Closed yulqen closed 3 years ago

yulqen commented 3 years ago

I'm opening an issue to discuss/list what needs to be done to be able to create the package for PyPI.

The defacto guidance for Python packaging is, funnily enough, Packaging Python Projects.

Goal

The primary goal is for the user to be able to download and install the package from PyPI and interact with your code on the command line, for example:

pip install analysis-engine

and then:

engine vfm -s or ae vfm -s

(You choose what to use as the 'program' word here - but it should be one word and short).

Considerations

Python packaging is, and always has been, a bit of a dog's breakfast. It's a lot better than it used to be (apparently) but there are still a lot of moving parts and it's complicated. Our goal here is to make it as simple as possible whilst taking the opportunity to learn some fundamentals that will be useful in future.

I'm learning here - I've not done this very often.

Python packaging has changed a lot in recent times and is changing rapidly right now. There are new tools to use and new conventions. All of which is good stuff, but in the interest of keeping it simple, I think we should try to use a fairly traditional approach, which basically follows the guidance at the Python Packaging Projects site linked above.

We basically only need two or three tools to do the job: setuptools, wheel, pip and twine. setuptools comes bundled automatically in every Python virtualenvironment (if you do pip list when you create a new virtualenv, there it is) and does most of the work. twine is used to upload the necessary files to PyPI and pip for installing, which you know all about. wheel is pip-installable and used to make wheels! Don't worry about it for now - a wheel is a distrubution file type for Python.

Immediate things to do

Before you start, you need to do some basics. One of which is going to be a bit of a pain, but with refactoring in Pycharm, it shouldn't be too bad.

  1. You need a directory structure that meets that set out in the example at the top of https://packaging.python.org/tutorials/packaging-projects/. Basically, all your executable code needs to live inside one package at the root of your project. That means creating a new directory, called "analysis-engine" with a __init__.py file inside it. And then moving ALLLL you current package folders inside that.

Look at https://github.com/yulqen/bcompiler-engine. At the root of that project, there are all the auxiliary files, such as .gitignore, LICENSE.md, etc, and a single directory called engine (ignore scripts - they're auxiliary files too). That engine directory is the package that contains all the other subpackages needed to do the work. And that is why if you pip install bcompiler-engine in YOUR project, you would have to write from engine import X to import code. engine is the primary package that you get access to when you install in your virtualenv - everything else sits below.

NB: I should have named the engine package bcompiler-engine, but I didn't. It should be the same name as your project on PyPI to prevent clashes.

I'm not 100% sure if this is necessary for a project that intends to be run primarily as a CLI (such as analysis_engine), but it's definitely what you should do if you want to be able to import from your package. It's good practice and it probably needs to be done, so let's just do it.

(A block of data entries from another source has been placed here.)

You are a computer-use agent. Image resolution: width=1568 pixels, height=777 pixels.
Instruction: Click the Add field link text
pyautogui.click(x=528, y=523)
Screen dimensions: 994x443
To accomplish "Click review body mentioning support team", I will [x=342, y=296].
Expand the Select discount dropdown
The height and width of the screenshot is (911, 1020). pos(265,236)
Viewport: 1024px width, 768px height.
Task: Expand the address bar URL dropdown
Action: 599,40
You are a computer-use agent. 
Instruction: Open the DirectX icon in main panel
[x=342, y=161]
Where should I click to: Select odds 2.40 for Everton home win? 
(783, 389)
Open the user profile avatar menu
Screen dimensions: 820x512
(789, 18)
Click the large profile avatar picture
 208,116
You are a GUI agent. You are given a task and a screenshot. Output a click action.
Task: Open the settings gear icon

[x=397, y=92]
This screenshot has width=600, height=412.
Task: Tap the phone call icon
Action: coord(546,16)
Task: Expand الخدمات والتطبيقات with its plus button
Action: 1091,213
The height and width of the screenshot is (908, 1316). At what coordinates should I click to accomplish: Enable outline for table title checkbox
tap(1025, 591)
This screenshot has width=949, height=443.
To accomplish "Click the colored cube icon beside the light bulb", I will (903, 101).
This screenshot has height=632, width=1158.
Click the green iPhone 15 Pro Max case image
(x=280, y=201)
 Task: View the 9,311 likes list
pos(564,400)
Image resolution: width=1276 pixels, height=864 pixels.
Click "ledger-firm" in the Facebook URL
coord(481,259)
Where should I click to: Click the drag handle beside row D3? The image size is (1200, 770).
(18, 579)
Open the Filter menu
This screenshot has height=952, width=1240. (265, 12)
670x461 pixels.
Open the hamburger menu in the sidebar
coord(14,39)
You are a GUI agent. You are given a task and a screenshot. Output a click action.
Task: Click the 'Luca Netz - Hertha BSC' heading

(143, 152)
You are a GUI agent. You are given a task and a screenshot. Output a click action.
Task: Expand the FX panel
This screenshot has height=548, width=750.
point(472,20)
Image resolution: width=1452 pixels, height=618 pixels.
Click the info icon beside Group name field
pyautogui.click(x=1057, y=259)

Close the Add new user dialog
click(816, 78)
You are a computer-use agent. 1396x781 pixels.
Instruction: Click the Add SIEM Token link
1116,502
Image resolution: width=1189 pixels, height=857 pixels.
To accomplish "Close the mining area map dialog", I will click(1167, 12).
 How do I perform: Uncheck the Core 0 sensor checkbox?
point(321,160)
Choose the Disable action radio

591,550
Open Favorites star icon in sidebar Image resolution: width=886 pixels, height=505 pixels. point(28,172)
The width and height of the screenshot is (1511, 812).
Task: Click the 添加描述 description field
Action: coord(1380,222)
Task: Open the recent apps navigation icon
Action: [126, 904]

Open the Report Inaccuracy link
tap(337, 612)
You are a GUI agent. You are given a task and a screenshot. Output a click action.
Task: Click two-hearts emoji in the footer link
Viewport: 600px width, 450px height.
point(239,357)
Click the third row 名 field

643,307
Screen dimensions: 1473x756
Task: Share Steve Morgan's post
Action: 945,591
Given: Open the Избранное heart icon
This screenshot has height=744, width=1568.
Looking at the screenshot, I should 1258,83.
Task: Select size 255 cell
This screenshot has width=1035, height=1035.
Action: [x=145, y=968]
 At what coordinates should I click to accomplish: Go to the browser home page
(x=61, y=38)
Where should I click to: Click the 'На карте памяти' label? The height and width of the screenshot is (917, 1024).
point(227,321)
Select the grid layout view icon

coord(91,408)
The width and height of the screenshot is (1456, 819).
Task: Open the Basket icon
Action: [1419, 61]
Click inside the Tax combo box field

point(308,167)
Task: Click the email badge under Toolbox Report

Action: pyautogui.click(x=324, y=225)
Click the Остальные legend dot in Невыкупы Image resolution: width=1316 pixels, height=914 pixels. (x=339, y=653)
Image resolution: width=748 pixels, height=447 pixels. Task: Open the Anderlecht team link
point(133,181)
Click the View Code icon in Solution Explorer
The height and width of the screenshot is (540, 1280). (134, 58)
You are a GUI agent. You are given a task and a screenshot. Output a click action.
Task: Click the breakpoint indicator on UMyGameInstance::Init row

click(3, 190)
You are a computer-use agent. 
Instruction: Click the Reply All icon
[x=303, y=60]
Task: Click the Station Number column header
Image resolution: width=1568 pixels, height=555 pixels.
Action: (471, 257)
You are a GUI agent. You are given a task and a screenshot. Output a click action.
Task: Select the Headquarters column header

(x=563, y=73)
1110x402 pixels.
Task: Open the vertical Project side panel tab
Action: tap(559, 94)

  1. Keep tests OUTSIDE that new analysis-engine package.
  2. Make sure all your tests pass and your code runs when you have done all that refactoring.

We can recommence after that!.... :-)

banillie commented 3 years ago

Excellente Matt. Will get on it.

I’ve been refactoring the code and files into a much better / more structure format, and there are loads of old files in there which need to be culled, and I was going to do that fairly soon anyway. So this has come at a good time.

Think I’ll create another git branch for this work. Good idea?

banillie commented 3 years ago

@yulqen I think I have completed all the immediate actions. check out the packaging branch of this repo. That branch is running on my computer and all the tests are passing.

Are you free to discuss sometime this week? we could also use that time to discuss the threads re the latest version of datamaps. Cheers.

yulqen commented 3 years ago

What's the thinking with the other package (which is terrible name for a package, Will!)? Are you intending to only include the analysis_engine package in the PyPI distributable? If so, what's all the code in other for - is that just test stuff?

banillie commented 3 years ago

other is a load of old code that I need to refactor, but I haven't delete just yet as it might be useful in the next month of so; when I get around to the refactoring. But it will go eventually. Yes only analysis_engine to be included in the package. I can change the structure though if makes more sense to do it another way.

yulqen commented 3 years ago

Remind me to discuss next steps when we converse.

banillie commented 3 years ago

@yulqen closing this one as well, as also completed! happy days.